Tuesday, January 7, 2014

Book Review: Close Encounters

Author: Sandra Kitt
Title: Close Encounters
Publisher: Open Road
Publish Date: Aug 27, 2013
Buy: Amazon
Review Copy Provided By: Net Galley
Book Blurb: 
Lee Grafton is a divorced cop and the father of a teenage girl. Carol Taggart is a newly single professor. Their lives collide one night when Carol is caught in the crossfire of an undercover drug sting gone south. Shot and seriously wounded, she finds an unexpected friend in Lee . . . unaware that the man she’s falling for could be the shooter.

Twenty years on the street do nothing to prepare Lee for the night that changes his life. Determined to make amends, the special-operations lieutenant finds himself irresistibly drawn to Carol. But Lee soon faces a new threat. With his career and heart on the line, he races to prevent Carol from becoming a victim once again.

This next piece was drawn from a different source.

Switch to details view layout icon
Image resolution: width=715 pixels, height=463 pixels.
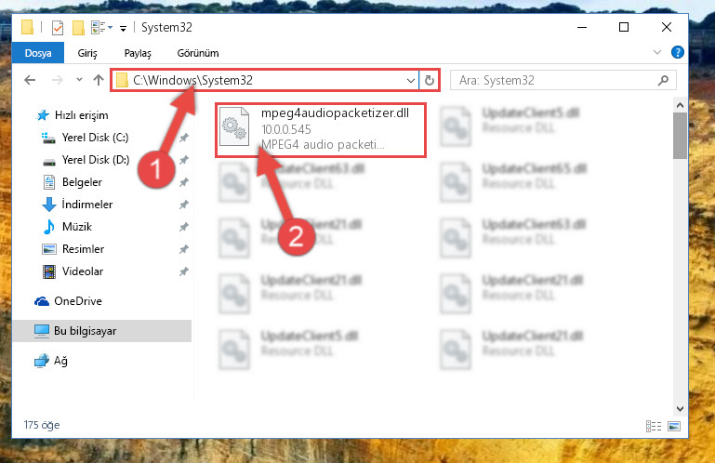pyautogui.click(x=654, y=426)
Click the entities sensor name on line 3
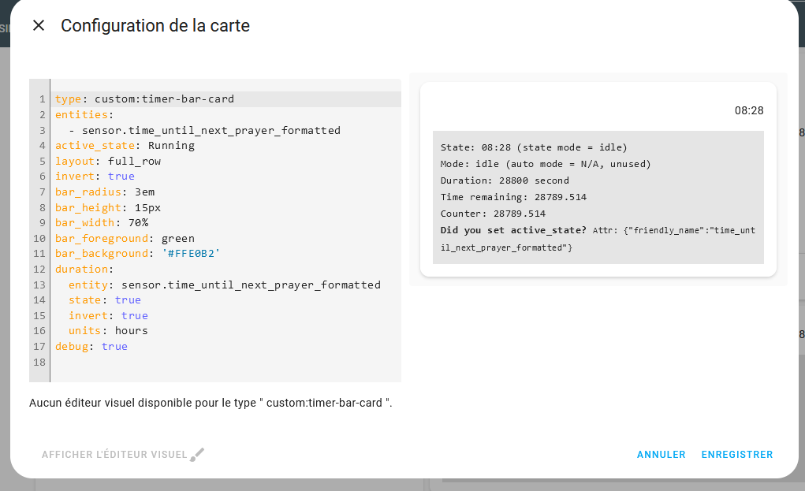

Passionate and bold, Close Encounters shatters myths about race, gender, and love.



Review:  Close Encounters was originally published in 2000, which makes me wonder why the color lines seemed so antiquated.

The focus of the book is on Carol Taggart a professor who got in the middle of a take down while walking her dog at an ungodly hour of the morning.

That's where the story started to go wrong for me. I can't deal with the death of an animal in a book and it happened so early on.

I was hoping for a more cutting edge romance between Carol and Lee, but instead there was more about "the case" and less about the relationship, that didn't really start until the book was more than halfway through.

Carol was such a strong character. I wanted more of her. I wanted to know more about her and I wanted more of her with Lee, even though, Lee comes across as quite a manwhore at the beginning. There's no real reason for the two of them falling for each other either.

Then there's Carol's ex who is a douchebag. I couldn't quite understand why she had a fling with him at the beginning of the book. Sex with an ex-husband that you aren't in love with is always bad news.

Lastly there's Barbara Pena, who gets painted as some hero, when she isn't. I would have liked to have seen her exposed for what she was, rather than made out like some sort of wonderful cop.

Sandra's writing is great though I would have preferred this book to have been more of a mystery than a romance, because for me that part just didn't work.